*

  • kimi bulaşık mağdurlarının alıştığında bir daha ayrılamadığı ve oluşan yırtıkları dikip kullanmaya devam ettikleri söylenen, çileli dakikaların vazgeçilmez yardımcısı.
  • parmaklari patladiginda, hamarat hatunlar tarafindan bilek kismindan kalin seritler halinde kesilerek, aksam yemeginden arta kalan iki adet zeytinyagli dolmanin kondugu taslara kapak olacak maddeyi tasin etrafina tutturmak icin kullanilan eldiven...
    tam bu noktada, eldiven diyip gecmemek gerekir, zira bu plastik eldivenlerin cesit cesit renkleri, sag eli sicak sol eli soguk tutan japon icadi modelleri, farkli el ebatlarina uyacak numaralari vardir - ayni zamanda, kadinin elini sicak sudan soguk suya sokturmayacagina dair yeminler etmis erkekler icin de bir kacistir...
  • bu eldivenler, sadece bulasik yikarken degil ayni zamanda temizlik yaparken de kullanilmakta olup; kisinin, icinde cilde zararli pek cok kimyasal barindiran temizlik malzemeleriyle fazla hasir nesir olmasini engelleyerek, sagligini ciddi derecede korumaktadirlar...
  • vanilya kokulusu bulaşıktan sonra ellerde nefis bir koku bırakan * koruyucu eldiven.
  • yazlık race eldivenlerinin içinde kullanıldığında kış vakti yaz konforu yaşatan nesne.
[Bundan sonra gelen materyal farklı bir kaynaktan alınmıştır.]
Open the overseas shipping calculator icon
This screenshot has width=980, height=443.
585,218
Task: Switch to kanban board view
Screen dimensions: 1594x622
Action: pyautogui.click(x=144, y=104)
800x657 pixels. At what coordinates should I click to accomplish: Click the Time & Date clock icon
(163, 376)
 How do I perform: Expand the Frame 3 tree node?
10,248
    bir de çocukken yaptığımız sapanlarda kullanılan serum lastiğini çatala tutturmaya yarardı ki, mühimdi.

    ama bulaşık yıkarken kullandığımı hatırlamıyorum. hm, iyi fikir aslında.
  • küçükken kenarda kalıp halinde duran kırmızı eller olarak görüp çok korktuğum şey. bana takılan bir kadını "benim ciciannemin kırmızı eldivenleri var ama" diyerek korkutmaya çabaladığım da olmuştur 4-5 yaşlarındayken. tuhaf şeyler ama, kabul edelim.
  • bulaşık deterjanının elleri piç etmesini engeller.

    ayrıca manikürü de korur. bir yere kadar elbette...
  • küçükken sık sık kullandığım spider-man aksesuarlarıdır. kırmızı ve sıkı olmaları itibariyle oldukça tatmin edici bir benzerliğe olanak sağlarlardı.
  • tanıdığım kadınların,
    yüzde "hiçbiri"nin inat ve ısrarla kullanmak istemediği ve dahî kullanmadığı basit ama etkili ve gerekli icad !
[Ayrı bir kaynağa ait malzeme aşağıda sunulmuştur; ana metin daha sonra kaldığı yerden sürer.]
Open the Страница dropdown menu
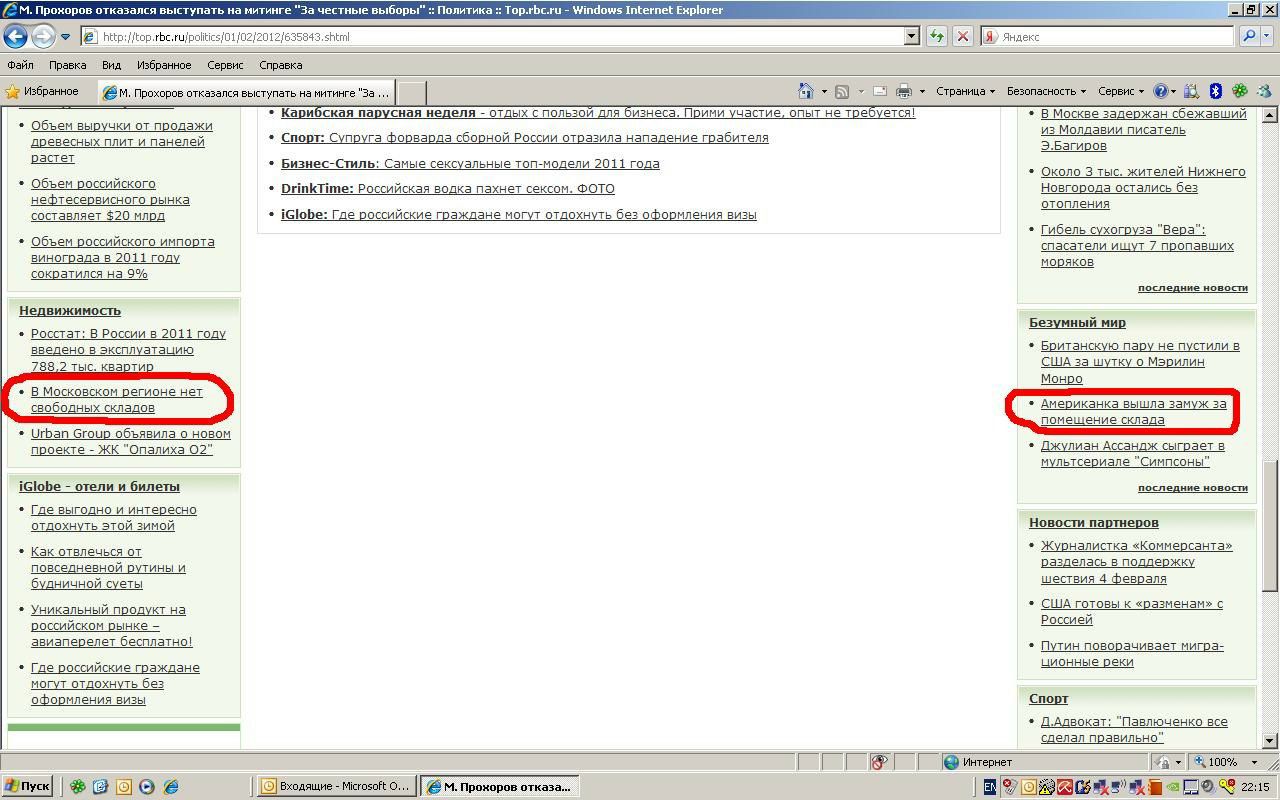Image resolution: width=1280 pixels, height=800 pixels. (x=965, y=91)
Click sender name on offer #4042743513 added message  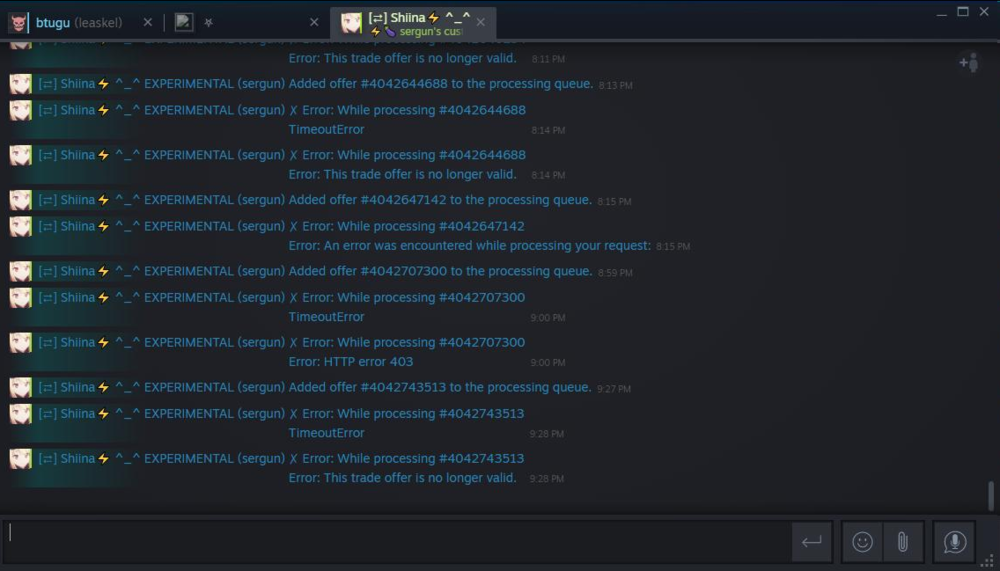(x=161, y=388)
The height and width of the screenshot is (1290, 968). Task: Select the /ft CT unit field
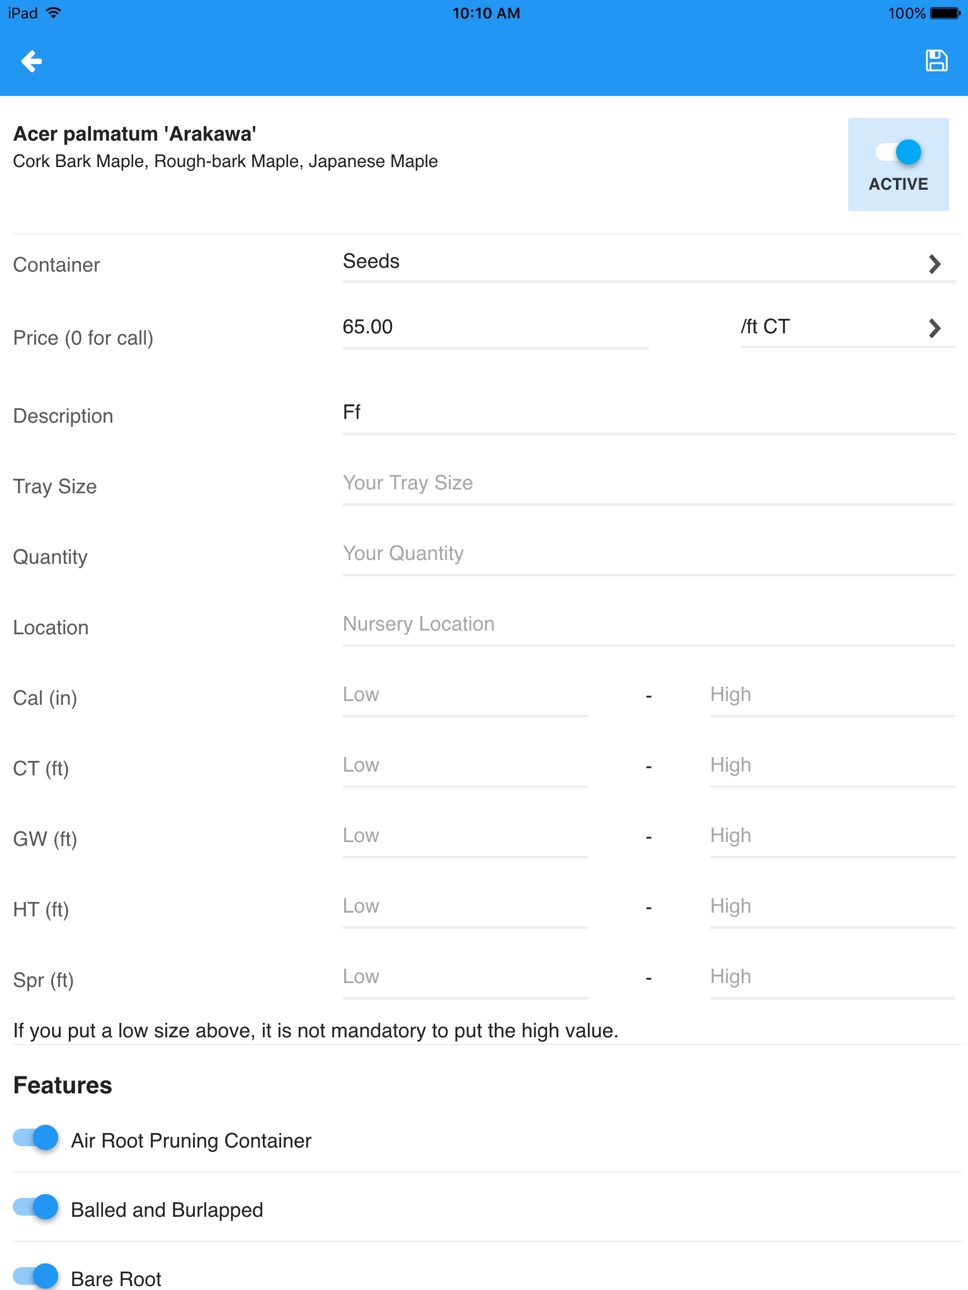pyautogui.click(x=847, y=327)
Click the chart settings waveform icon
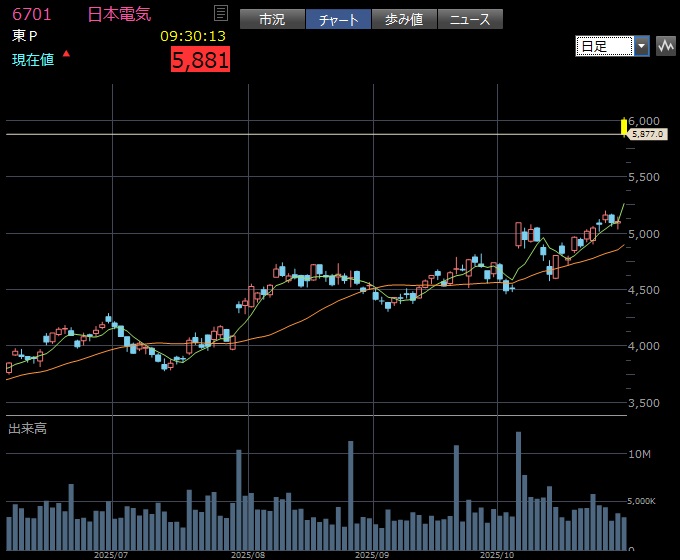This screenshot has width=680, height=560. pos(666,46)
    işbu eldivenler, yukarıda belirtildiği gibi, sadece elde bulaşık yıkarken değil, her nev'î sıhhî...(ne yazıyorum lan ben ? sanki 1950'lerdeyiz amk !...)

    öhö.

    bu güzel icad, yukarıda belirtildiği gibi, yalnız bulaşık yıkarken değil,
    her çeşit temizlik işinde kullanılabilir ve kullanılmalıdır, kullandırtılmalıdır da !

    sizdebulaşıkeldivenikullandırtamadıklarımızdanmısınız ?
    evetdahîanlamındakideyiayrıyazmadımdikkatettiysensayınokurkusurabakmayasınooespri !

    efenim,

    kadın kısmısı türlü çeşit sebep ve bahanelerle bu rengârenk, şirin, kımıl kımıl koruyucuları kullanmaz.
    sonrasında günlerce;
    vay efendim,
    çamaşır suyu ellerimi mahvetti...
    yüzey temizleyici narin cildimi örseledi...
    cif* güzelim parmaklarımı hırpaladı...
    şirin tırnaklarım cam silerken kırıldı...

    biçiminde ağlaşırlar.
    ve ben bu kadınlara zerrece acımam.
    çünkü, defâten uyarmışımdır.

    eyyyyy yurdumun çilekeş kadınları !
    kendine bunu yapma. kullan.

    kadın burnu daha hassas olduğundan, ub eldivenlerden ellere sinen kokuyu çok daha rahatsız edici hissediyor olabilir.
    ki bir erkek olarak ben de çok net alıyorum, sürekli grip duyarlılığındaki burnuma rağmen !
    ama emin ol, ellere sinmiş çamaşır suyu kokusu kadar kalıcı değil.

    lateks eldivenler var, hani şu daha çok hastanelerde kullanılan. hah işte önce onu sonra da bulaşık eldivenini giyersen ya da takarsan belki daha iyi bir sonuç elde edilebilir koku açısından
    (hangi deyim doğru yav? kıyafetse giymek, takı, aksesuarsa takmak ?!)

    elbette o ince, dar beyaz eldivenlerin de kendine has kokusu var.
    yapcak bişe yok !

    eyyorlamam bu gadar.

    (*evet sektörün sana yağıdır, benzerlerinin hepsine cif denir, ciflemek diye eylem var lan!)
    evet mide ağrısıyla uyandım ve dikkatimi dağıtmak içün sabahın köründe bu entry'yi girdim.
  • ben bunu "ekstra his"li versiyonun görüp bayağı dalga geçmiştim; ama çok önemliymiş. kalın alınca bu lateks zımbırtıları bazen bardak ve tabakları tam hissedemeyip, iyi kavramıyorsunuz. sonunda da elinizden falan kayıyor. o yüzden hem incesinden hem de tam elinize oturanından almak makbuldür, tabak çanak kırmak istemiyorsanız.